**RECORDS FOR THE TASK**
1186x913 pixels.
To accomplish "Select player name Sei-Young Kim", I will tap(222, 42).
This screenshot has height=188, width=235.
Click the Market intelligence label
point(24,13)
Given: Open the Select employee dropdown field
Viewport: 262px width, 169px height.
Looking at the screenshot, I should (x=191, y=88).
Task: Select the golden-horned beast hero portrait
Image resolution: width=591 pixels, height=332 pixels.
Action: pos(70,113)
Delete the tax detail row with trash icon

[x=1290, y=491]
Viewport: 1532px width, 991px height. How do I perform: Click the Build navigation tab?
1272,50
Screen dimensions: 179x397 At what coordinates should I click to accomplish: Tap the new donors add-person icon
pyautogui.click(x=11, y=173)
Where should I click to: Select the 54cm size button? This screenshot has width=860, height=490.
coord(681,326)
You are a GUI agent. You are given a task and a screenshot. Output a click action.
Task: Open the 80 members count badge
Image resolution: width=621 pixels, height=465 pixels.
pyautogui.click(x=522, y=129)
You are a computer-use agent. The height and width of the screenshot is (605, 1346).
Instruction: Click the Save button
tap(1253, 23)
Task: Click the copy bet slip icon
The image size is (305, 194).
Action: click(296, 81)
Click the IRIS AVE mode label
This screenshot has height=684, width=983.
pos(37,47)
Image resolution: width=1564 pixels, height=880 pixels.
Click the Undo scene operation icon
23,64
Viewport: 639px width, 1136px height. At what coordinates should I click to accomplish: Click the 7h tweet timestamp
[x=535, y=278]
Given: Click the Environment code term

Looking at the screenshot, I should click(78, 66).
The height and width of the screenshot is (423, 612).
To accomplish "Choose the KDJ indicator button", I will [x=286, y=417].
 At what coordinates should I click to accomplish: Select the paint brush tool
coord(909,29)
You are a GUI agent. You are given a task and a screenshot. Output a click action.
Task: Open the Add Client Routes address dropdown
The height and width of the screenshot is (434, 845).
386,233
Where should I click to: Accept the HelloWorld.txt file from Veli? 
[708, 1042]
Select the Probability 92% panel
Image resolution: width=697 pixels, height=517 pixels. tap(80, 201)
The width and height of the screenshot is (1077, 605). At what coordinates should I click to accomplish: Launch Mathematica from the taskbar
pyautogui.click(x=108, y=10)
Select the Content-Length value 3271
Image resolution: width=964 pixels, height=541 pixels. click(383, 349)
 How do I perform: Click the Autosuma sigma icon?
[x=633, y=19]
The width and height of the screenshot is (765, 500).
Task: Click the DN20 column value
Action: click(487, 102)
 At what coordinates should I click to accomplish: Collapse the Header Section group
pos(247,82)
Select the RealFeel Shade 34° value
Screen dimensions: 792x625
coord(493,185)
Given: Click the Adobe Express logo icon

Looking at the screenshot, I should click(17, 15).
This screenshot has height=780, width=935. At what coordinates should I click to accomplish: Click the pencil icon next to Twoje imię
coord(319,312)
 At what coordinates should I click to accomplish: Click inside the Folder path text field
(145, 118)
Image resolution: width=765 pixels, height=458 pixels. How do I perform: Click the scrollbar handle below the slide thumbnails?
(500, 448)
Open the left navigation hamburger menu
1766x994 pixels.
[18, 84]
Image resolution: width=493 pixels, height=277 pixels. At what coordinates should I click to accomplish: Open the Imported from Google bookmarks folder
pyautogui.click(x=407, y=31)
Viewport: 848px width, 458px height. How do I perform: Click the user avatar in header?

**AIM**
Return all of the material above word for word, with nothing added, dropped or altered.

**EXERCISE RESPONSE**
1186x913 pixels.
To accomplish "Select player name Sei-Young Kim", I will tap(222, 42).
This screenshot has height=188, width=235.
Click the Market intelligence label
point(24,13)
Given: Open the Select employee dropdown field
Viewport: 262px width, 169px height.
Looking at the screenshot, I should (x=191, y=88).
Task: Select the golden-horned beast hero portrait
Image resolution: width=591 pixels, height=332 pixels.
Action: pos(70,113)
Delete the tax detail row with trash icon

[x=1290, y=491]
Viewport: 1532px width, 991px height. How do I perform: Click the Build navigation tab?
1272,50
Screen dimensions: 179x397 At what coordinates should I click to accomplish: Tap the new donors add-person icon
pyautogui.click(x=11, y=173)
Where should I click to: Select the 54cm size button? This screenshot has width=860, height=490.
coord(681,326)
You are a GUI agent. You are given a task and a screenshot. Output a click action.
Task: Open the 80 members count badge
Image resolution: width=621 pixels, height=465 pixels.
pyautogui.click(x=522, y=129)
You are a computer-use agent. The height and width of the screenshot is (605, 1346).
Instruction: Click the Save button
tap(1253, 23)
Task: Click the copy bet slip icon
The image size is (305, 194).
Action: click(296, 81)
Click the IRIS AVE mode label
This screenshot has height=684, width=983.
pos(37,47)
Image resolution: width=1564 pixels, height=880 pixels.
Click the Undo scene operation icon
23,64
Viewport: 639px width, 1136px height. At what coordinates should I click to accomplish: Click the 7h tweet timestamp
[x=535, y=278]
Given: Click the Environment code term

Looking at the screenshot, I should click(78, 66).
The height and width of the screenshot is (423, 612).
To accomplish "Choose the KDJ indicator button", I will [x=286, y=417].
 At what coordinates should I click to accomplish: Select the paint brush tool
coord(909,29)
You are a GUI agent. You are given a task and a screenshot. Output a click action.
Task: Open the Add Client Routes address dropdown
The height and width of the screenshot is (434, 845).
386,233
Where should I click to: Accept the HelloWorld.txt file from Veli? 
[708, 1042]
Select the Probability 92% panel
Image resolution: width=697 pixels, height=517 pixels. tap(80, 201)
The width and height of the screenshot is (1077, 605). At what coordinates should I click to accomplish: Launch Mathematica from the taskbar
pyautogui.click(x=108, y=10)
Select the Content-Length value 3271
Image resolution: width=964 pixels, height=541 pixels. click(383, 349)
 How do I perform: Click the Autosuma sigma icon?
[x=633, y=19]
The width and height of the screenshot is (765, 500).
Task: Click the DN20 column value
Action: click(487, 102)
 At what coordinates should I click to accomplish: Collapse the Header Section group
pos(247,82)
Select the RealFeel Shade 34° value
Screen dimensions: 792x625
coord(493,185)
Given: Click the Adobe Express logo icon

Looking at the screenshot, I should click(17, 15).
This screenshot has height=780, width=935. At what coordinates should I click to accomplish: Click the pencil icon next to Twoje imię
coord(319,312)
 At what coordinates should I click to accomplish: Click inside the Folder path text field
(145, 118)
Image resolution: width=765 pixels, height=458 pixels. How do I perform: Click the scrollbar handle below the slide thumbnails?
(500, 448)
Open the left navigation hamburger menu
1766x994 pixels.
[18, 84]
Image resolution: width=493 pixels, height=277 pixels. At what coordinates should I click to accomplish: Open the Imported from Google bookmarks folder
pyautogui.click(x=407, y=31)
Viewport: 848px width, 458px height. How do I perform: Click the user avatar in header?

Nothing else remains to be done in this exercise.